Simple ClickHouse backup agent

Learn how to backup and restore ClickHouse data

In today’s data-driven world, managing and protecting your data is paramount. We have already learned how to backup PostgreSQL here. And now it’s our turn to discuss ClickHouse, an open-source columnar database management system, that is renowned for it’s high performance and scalability.

I will explain a Dockerized cron job designed to facilitate the backup of ClickHouse databases, whether they are located on a single host or within a clustered environment with shards and replicas.

The agent is based on the Alpine Docker image and uses the clickhouse-backup tool, which has the ability to work as a REST API service. Logrotate has been added to manage the log files produced by the backup agent.

The agent does the following:

  • creates scheduled FULL or DIFF backups (POST to /backup/create)
  • checks “create backup” action status before every upload (GET to /backup/status)
  • uploads each backup to a remote storage (POST to /backup/upload/)
  • checks and waits until upload operation finishes (GET to /backup/actions)
  • manages log file with API responses and errors
  • generates customized output to standard container logs
  • if a backup is not uploaded to remote storage, it’s marked as failed and will not be used as the last backup for subsequent DIFF backups

Important: according to the clickhouse-backup official FAQ, “incremental backups calculate increment only during executing upload or create_remote command or similar REST API request”. In other words, DIFF and FULL local backups are actually the same (clickhouse-backup list local). Clickhouse-backup creates local backups first before uploading them to remote storage.

If you list remote backups using the command (clickhouse-backup list remote), you will notice the distinction between these two backup types. This is why the agent only issues a warning when you attempt to create a DIFF backup for the first time without having any prior FULL backups

Default settings:

  • DIFF backups: every hour from Monday through Friday and Sunday, plus every hour from 0 through 20 on Saturday
  • FULL backups: every Saturday at 8.30 PM
  • Rotate and compess logs weekly, rotated 14 times before being removed
  • Clickhouse-backup API basic authentication is enabled (rlAPIuser)
  • Clickhouse server authentication is enabled (rlbackup)
  • Remote storage is ftp with authentication enabled
  • Backups to keep local: 6
  • Backups to keep remote: 336

Content

  • docker-compose.yml – describes environment to test the agent locally.
    There are the following services:
    – clickhouse server (clickhouse-server:23.8-alpine)
    – clickhouse-backup (altinity/clickhouse-backup:2.4.0)
    – our clickhouse-backup-agent (ch-backup-agent)
    – ftpd_server (stilliard/pure-ftpd)

- Data block -
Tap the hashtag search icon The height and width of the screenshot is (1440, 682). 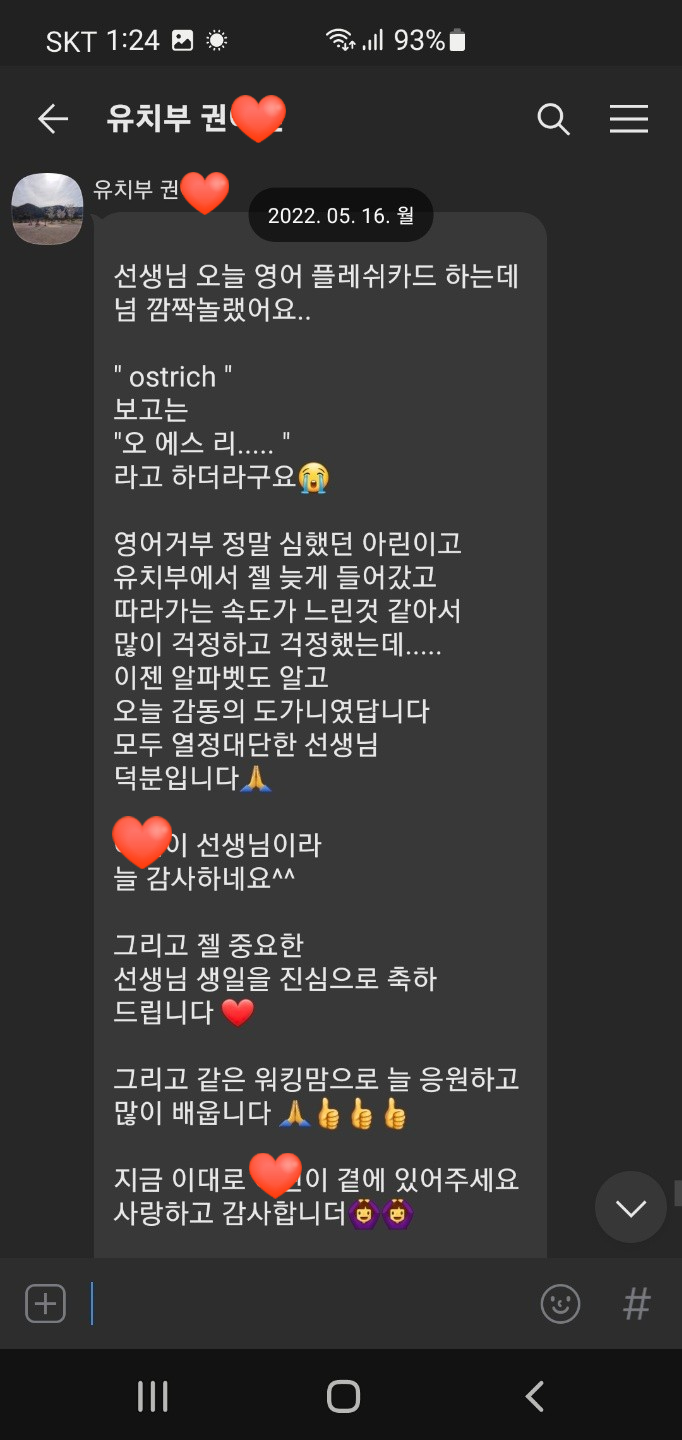(636, 1304)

- Aim of the exercise -
Retype everything in the ClickHouse backup agent page, from "In today’s data-driven" down to "shards and replicas.".

- Finished answer -
In today’s data-driven world, managing and protecting your data is paramount. We have already learned how to backup PostgreSQL here. And now it’s our turn to discuss ClickHouse, an open-source columnar database management system, that is renowned for it’s high performance and scalability.

I will explain a Dockerized cron job designed to facilitate the backup of ClickHouse databases, whether they are located on a single host or within a clustered environment with shards and replicas.